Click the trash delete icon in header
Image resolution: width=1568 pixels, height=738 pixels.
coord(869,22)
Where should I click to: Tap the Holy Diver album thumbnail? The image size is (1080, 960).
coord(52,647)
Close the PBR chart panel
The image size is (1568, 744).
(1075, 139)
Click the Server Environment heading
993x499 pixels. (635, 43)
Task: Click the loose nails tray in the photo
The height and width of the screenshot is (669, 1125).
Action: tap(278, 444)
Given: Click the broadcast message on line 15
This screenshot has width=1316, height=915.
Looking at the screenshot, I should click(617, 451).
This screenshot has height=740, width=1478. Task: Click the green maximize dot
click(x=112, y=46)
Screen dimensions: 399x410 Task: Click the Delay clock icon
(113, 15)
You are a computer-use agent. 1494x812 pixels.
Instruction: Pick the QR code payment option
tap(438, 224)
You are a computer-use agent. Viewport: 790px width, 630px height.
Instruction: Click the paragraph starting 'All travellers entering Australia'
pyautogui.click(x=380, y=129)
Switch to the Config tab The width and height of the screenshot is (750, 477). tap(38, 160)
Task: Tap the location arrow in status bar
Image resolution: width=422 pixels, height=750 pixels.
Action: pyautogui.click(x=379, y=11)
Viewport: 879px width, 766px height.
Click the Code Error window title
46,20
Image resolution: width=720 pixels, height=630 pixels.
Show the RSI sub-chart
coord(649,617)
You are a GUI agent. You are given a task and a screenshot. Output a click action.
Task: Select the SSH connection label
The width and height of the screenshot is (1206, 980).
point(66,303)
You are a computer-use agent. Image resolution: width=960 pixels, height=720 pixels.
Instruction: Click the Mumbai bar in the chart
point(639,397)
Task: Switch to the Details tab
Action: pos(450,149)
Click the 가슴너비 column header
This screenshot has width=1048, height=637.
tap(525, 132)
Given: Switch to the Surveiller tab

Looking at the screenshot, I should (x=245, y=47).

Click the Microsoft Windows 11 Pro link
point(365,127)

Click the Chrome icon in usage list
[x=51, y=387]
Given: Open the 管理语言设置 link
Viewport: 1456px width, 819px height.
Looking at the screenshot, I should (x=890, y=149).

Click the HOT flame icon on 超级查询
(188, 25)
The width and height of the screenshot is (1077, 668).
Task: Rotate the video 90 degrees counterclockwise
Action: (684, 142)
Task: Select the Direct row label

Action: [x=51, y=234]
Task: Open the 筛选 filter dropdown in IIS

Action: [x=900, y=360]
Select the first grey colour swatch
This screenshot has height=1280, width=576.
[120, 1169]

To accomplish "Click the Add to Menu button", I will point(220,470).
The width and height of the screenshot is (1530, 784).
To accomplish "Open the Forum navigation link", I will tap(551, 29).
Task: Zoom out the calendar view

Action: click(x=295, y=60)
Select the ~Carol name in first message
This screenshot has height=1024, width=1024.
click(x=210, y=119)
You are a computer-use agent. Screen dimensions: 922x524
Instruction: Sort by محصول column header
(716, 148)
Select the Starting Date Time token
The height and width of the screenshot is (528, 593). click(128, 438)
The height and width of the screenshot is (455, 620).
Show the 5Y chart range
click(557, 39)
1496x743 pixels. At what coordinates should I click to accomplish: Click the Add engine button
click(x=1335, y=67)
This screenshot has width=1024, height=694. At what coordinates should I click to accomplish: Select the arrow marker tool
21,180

+++++

▶ STATED TASK
Reproduce all of the lines above verbatim, leaving none out and altering nothing.

▶ CORRECT RESULT
Click the trash delete icon in header
Image resolution: width=1568 pixels, height=738 pixels.
coord(869,22)
Where should I click to: Tap the Holy Diver album thumbnail? The image size is (1080, 960).
coord(52,647)
Close the PBR chart panel
The image size is (1568, 744).
(1075, 139)
Click the Server Environment heading
993x499 pixels. (635, 43)
Task: Click the loose nails tray in the photo
The height and width of the screenshot is (669, 1125).
Action: tap(278, 444)
Given: Click the broadcast message on line 15
This screenshot has width=1316, height=915.
Looking at the screenshot, I should click(617, 451).
This screenshot has height=740, width=1478. Task: Click the green maximize dot
click(x=112, y=46)
Screen dimensions: 399x410 Task: Click the Delay clock icon
(113, 15)
You are a computer-use agent. 1494x812 pixels.
Instruction: Pick the QR code payment option
tap(438, 224)
You are a computer-use agent. Viewport: 790px width, 630px height.
Instruction: Click the paragraph starting 'All travellers entering Australia'
pyautogui.click(x=380, y=129)
Switch to the Config tab The width and height of the screenshot is (750, 477). tap(38, 160)
Task: Tap the location arrow in status bar
Image resolution: width=422 pixels, height=750 pixels.
Action: pyautogui.click(x=379, y=11)
Viewport: 879px width, 766px height.
Click the Code Error window title
46,20
Image resolution: width=720 pixels, height=630 pixels.
Show the RSI sub-chart
coord(649,617)
You are a GUI agent. You are given a task and a screenshot. Output a click action.
Task: Select the SSH connection label
The width and height of the screenshot is (1206, 980).
point(66,303)
You are a computer-use agent. Image resolution: width=960 pixels, height=720 pixels.
Instruction: Click the Mumbai bar in the chart
point(639,397)
Task: Switch to the Details tab
Action: pos(450,149)
Click the 가슴너비 column header
This screenshot has width=1048, height=637.
tap(525, 132)
Given: Switch to the Surveiller tab

Looking at the screenshot, I should (x=245, y=47).

Click the Microsoft Windows 11 Pro link
point(365,127)

Click the Chrome icon in usage list
[x=51, y=387]
Given: Open the 管理语言设置 link
Viewport: 1456px width, 819px height.
Looking at the screenshot, I should (x=890, y=149).

Click the HOT flame icon on 超级查询
(188, 25)
The width and height of the screenshot is (1077, 668).
Task: Rotate the video 90 degrees counterclockwise
Action: (684, 142)
Task: Select the Direct row label

Action: [x=51, y=234]
Task: Open the 筛选 filter dropdown in IIS

Action: [x=900, y=360]
Select the first grey colour swatch
This screenshot has height=1280, width=576.
[120, 1169]

To accomplish "Click the Add to Menu button", I will point(220,470).
The width and height of the screenshot is (1530, 784).
To accomplish "Open the Forum navigation link", I will tap(551, 29).
Task: Zoom out the calendar view

Action: click(x=295, y=60)
Select the ~Carol name in first message
This screenshot has height=1024, width=1024.
click(x=210, y=119)
You are a computer-use agent. Screen dimensions: 922x524
Instruction: Sort by محصول column header
(716, 148)
Select the Starting Date Time token
The height and width of the screenshot is (528, 593). click(128, 438)
The height and width of the screenshot is (455, 620).
Show the 5Y chart range
click(557, 39)
1496x743 pixels. At what coordinates should I click to accomplish: Click the Add engine button
click(x=1335, y=67)
This screenshot has width=1024, height=694. At what coordinates should I click to accomplish: Select the arrow marker tool
21,180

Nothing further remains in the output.